We are going to be present at the birth of the centaur and we shall soon see the first angels fly! We must break down the gates of life to test the bolts and the padlocks!”
With these words, Filippo Tommaso Marinetti gave flight to the Futurist movement. His 1909 manifesto espoused a love of speed and a predilection for technology over weak, tearable flesh.
He urged violence in all forms of creativity, and spurned the “fanatical, senseless and snobbish religion of the past”.
Marinetti’s Futurist hyperbole has now been consigned to the same dustbin of history it once regarded with such scorn, along with the great artists of the movement – Balla, Boccioni, Carra.
But the Estorick Collection’s new exhibition shows the art itself, for the most part, still bears scrutiny.
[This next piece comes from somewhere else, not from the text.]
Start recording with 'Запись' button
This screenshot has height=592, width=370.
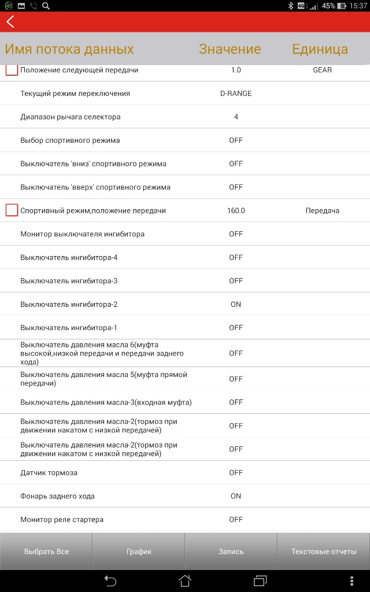pyautogui.click(x=231, y=552)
A Decade of Discovery portends to display the fruits of the gallery’s first 10 years since its founding in 1998, but the story goes back much further to the collection’s father, Eric Estorick.
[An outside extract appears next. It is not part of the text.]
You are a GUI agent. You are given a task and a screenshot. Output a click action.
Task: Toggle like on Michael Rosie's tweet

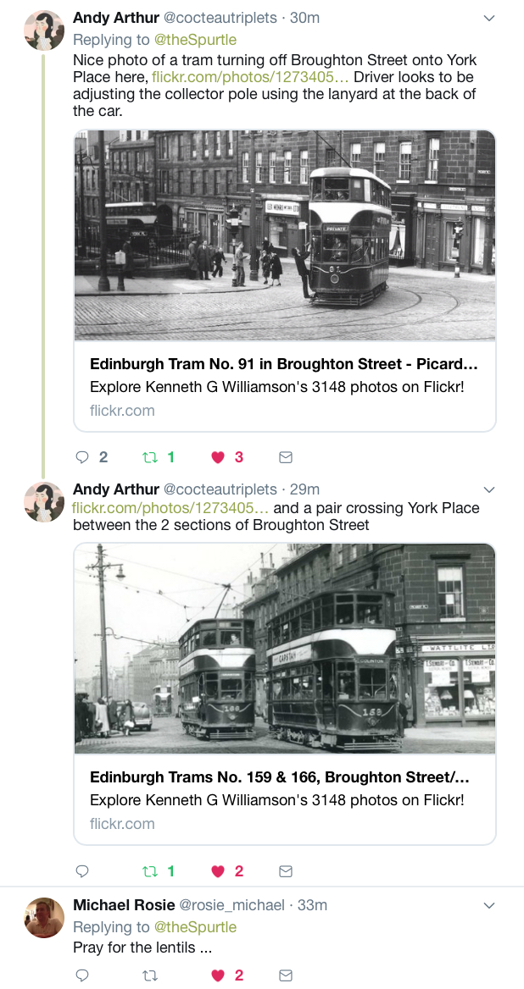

Born in Brooklyn in 1913 to Russian-Jewish parents, Estorick was primarily a writer and sociologist.
The fact that his father worked in a paint factory was probably the closest claim the young Estorick had to an artistic sensibility: he was short-sighted and partially colour blind to boot.
But he was adamant his love of art was sufficient, claiming: “You don’t really have to be a good painter to have an eye and be a good collector... I have always regarded art as being the God centre of the altar at which I have always kneeled my entire life and in front of which I shall die and die happily.”
At 25 he had already bought a primitive Cezanne and a Modigliani caryatid with his modest earnings but it was on his honeymoon with his wife Salome that the object of his desire was sealed.
Seeing the torn pages of Boccioni’s book, Futurist Painting and Sculpture, Estorick fell headlong into modernist Italian art.
Under Salome’s keen eye, he purchased and dealt work by Giorgio de Chirico, Balla’s The Hand of the Violinist (1912), Boccioni’s Modern Idol and Luigi Russolo’s kaleidoscopic masterpiece Music, establishing close friendships with the artists Camigli, Severini and Zoran Music.
For some, a shadow continues to hang over Futurism due to Marinetti’s links with Mussolini, but the collection remains an absorbing insight into the mind of Eric Estorick; a true art zealot.